気分が悪い……違う、落ち着かない気分だ。誰かを不幸にしたいとか、そんな気分。
クリリンや悟空、ヤムチャに心配されたが奥で休んでいると伝えて、休んだ。
私は元とは言え悪神だ。そのつもりで元の身体を構成したのが間違いだったのかもしれない。悪神の形を作り出し、その体を利用することでそれに意識が引っ張られたのかもしれない。何にしても推測の域はでないけど。
最大の敵は自分か……前にもあったな、そんなこと。少し、昔のことに思いをはせる。
外では悟空とクリリンが闘っているようだ。力関係が変わらない限り、どう足掻いても悟空が勝つだろう。結果は火を見るよりも明らかだ。歴史的事実ともいえる。
急に静まり返ったので、多分悟空が勝ったのだろう。すぐに審判が悟空の勝利を告げたのが聞こえた。
すぐに決勝戦が始まったらしく、すぐに歓声が聞こえてきた。この機械の身体は音もよく拾ってくれるので、戦っている音も聞こえる。見てないから詳しくはわからないが、悟空がずっと圧倒しているようだ。私と天津飯との戦いをじっくりと見たせいかもしれない。
――あ、外から光が……太陽拳使ったな――
さすがに私との戦いのあれで瀕死まで追い込まれたとは言いづらいし、多分そういうことだろう。
鶴仙人の指示によって餃子が試合を妨害していたようだが、原作通り天津飯に気づかれ、亀仙人がかめはめ波で鶴仙人を遠くに飛ばしたようだ。どうなるか不安だったが、亀仙人はしっかりと活躍してくれたようで嬉しい。
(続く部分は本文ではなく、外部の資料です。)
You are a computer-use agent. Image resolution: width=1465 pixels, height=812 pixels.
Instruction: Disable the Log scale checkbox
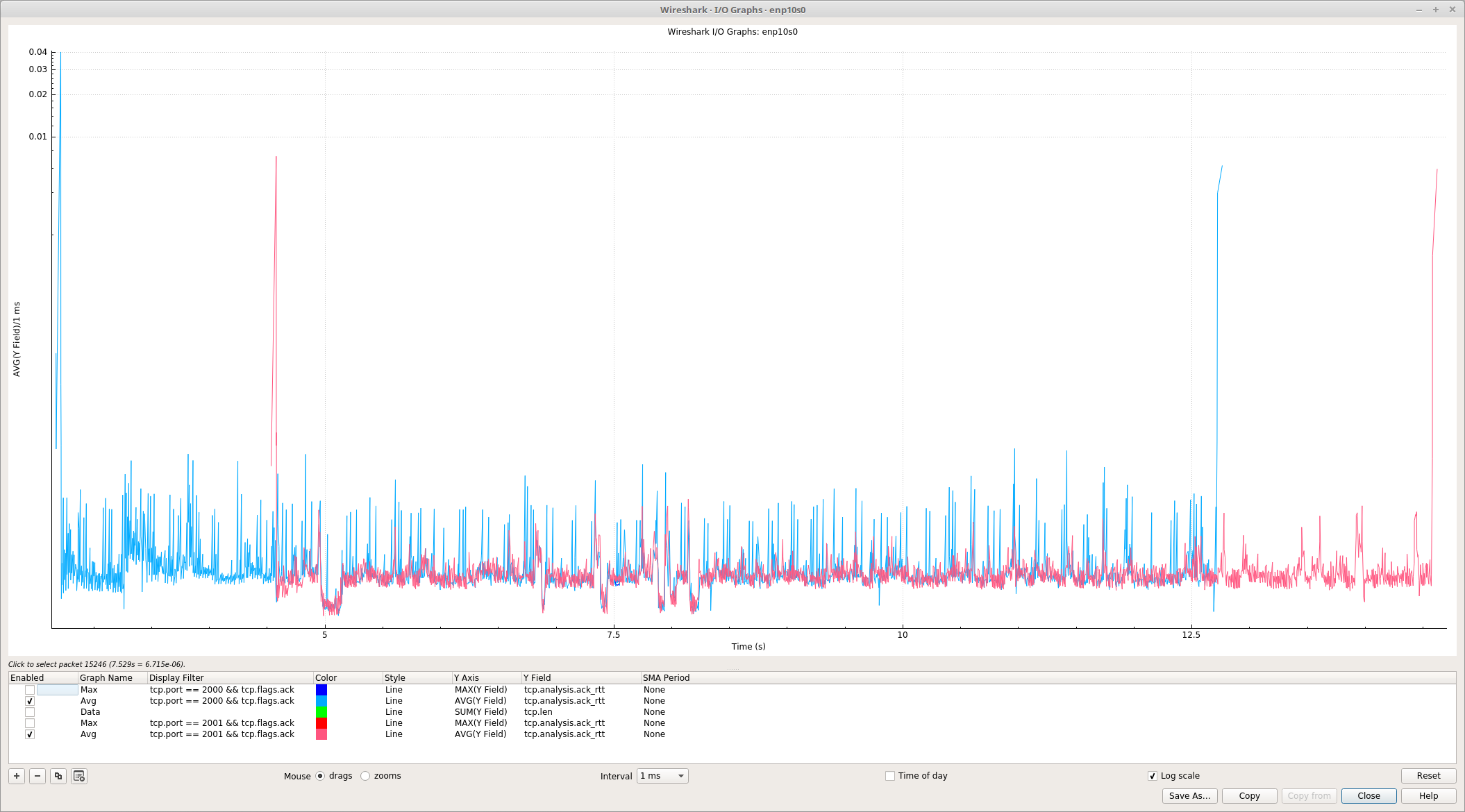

しばらくして、天津飯が避けろという旨の発言をしているのが聞こえた。気功砲を撃つんだろうなと思ったら、爆音が聞こえた。さて、原作と違って時間がずれたことと悟空が終始優勢だったことは勝敗に響くのかな。――審判から伝えられたのは、悟空の勝利だった。狙ったわけじゃないけど、そうなると思っていたよ。さて、外に出て悟空の勝利を祝うとしよう。
「なんだ貴様は」
緑色の怪物が居た。ってか、タンバリンだっけ? 手には武道会の名簿とドラゴンボールがあった。
「……それ、君のものじゃないよ。返してくれない」
私の中の冷たい何かが溢れ出す。ストレスもとい私の中の悪を発散させなくちゃ。
「誰が返すか。死にたくなければ、おとなしくしているんだな」
「へぇ……つまり、死ぬ覚悟はできているんだね」
私は躊躇なくタンバリンの心臓を手刀で貫いた。
タンバリンは「え?」という情けない言葉だけを残して絶命した。
タンバリンの手からドラゴンボールを奪うと、クリリンが入ってきた。
「......ディザルムって人? それとも、イーヴィさん? 一体、これは……」
「そいつがドラゴンボールを取っていたみたいだから奪い返したわ」
「そ、そこまでする必要はなかったんじゃ……」
「必要はあったわ。こいつを殺さなきゃ、他に死人が出た」
「どういうことですか? 説明してくださいよ!」
「ピッコロが現れた」
「え?」
私は走って外に出た。
「待ってください! ピッコロって一体……!」
外で悟空たちを見つけた
「あ、イーヴィ!」
私の様子を見た悟空が難しそうな顔をする。
「何かあったのか?」
「悟空、今すぐ次の武道大会の準備のためにカリン塔に向かいなさい」
「急になんだよ」
「それでカリン塔に着いたらカリン様に天界に行きたいと言いなさい」
「どうしたと言うのじゃ。それに天界じゃと?」
「私は行かなきゃいけないとこができた。何があったかはクリリンに聞いて。それじゃ」
私はピッコロ大魔王のいるところまで、飛んで行った。
イーヴィさん、未だ少し乱心中。